TO DO
From the data below, return all lines holding the string "arrow".

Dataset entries
● ● ● ● ●
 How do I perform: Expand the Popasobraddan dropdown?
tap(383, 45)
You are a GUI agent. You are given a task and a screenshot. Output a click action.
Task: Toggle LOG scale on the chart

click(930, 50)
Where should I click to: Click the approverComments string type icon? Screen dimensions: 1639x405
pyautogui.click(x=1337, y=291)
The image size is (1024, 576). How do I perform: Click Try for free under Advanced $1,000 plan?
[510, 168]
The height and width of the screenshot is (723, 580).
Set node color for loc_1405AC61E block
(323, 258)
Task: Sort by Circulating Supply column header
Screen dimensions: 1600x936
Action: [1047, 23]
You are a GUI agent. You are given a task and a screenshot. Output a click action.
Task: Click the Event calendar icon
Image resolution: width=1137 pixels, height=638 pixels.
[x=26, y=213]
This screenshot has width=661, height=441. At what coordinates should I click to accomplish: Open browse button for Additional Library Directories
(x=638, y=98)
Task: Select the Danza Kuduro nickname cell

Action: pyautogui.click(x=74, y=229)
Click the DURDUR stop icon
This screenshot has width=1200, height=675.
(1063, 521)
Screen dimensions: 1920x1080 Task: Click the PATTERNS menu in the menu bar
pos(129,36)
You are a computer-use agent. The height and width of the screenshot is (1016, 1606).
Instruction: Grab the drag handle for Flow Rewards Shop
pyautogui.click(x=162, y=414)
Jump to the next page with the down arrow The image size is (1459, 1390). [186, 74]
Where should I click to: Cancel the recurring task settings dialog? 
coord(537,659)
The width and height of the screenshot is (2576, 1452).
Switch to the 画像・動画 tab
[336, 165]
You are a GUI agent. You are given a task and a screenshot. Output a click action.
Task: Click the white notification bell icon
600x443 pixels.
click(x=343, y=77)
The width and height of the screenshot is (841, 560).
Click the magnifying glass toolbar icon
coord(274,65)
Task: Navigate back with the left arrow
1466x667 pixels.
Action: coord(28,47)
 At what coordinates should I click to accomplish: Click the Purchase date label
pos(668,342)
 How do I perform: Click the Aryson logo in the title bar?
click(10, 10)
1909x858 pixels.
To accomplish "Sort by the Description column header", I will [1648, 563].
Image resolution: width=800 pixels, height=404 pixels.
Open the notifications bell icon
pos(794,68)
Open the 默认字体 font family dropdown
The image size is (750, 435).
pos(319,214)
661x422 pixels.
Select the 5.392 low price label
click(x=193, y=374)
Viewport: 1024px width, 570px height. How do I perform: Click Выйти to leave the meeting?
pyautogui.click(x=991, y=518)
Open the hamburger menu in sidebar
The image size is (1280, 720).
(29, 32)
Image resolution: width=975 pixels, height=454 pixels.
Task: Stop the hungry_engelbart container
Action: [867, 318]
● ● ● ● ●
TASK RESULT
Jump to the next page with the down arrow The image size is (1459, 1390). [186, 74]
Task: Navigate back with the left arrow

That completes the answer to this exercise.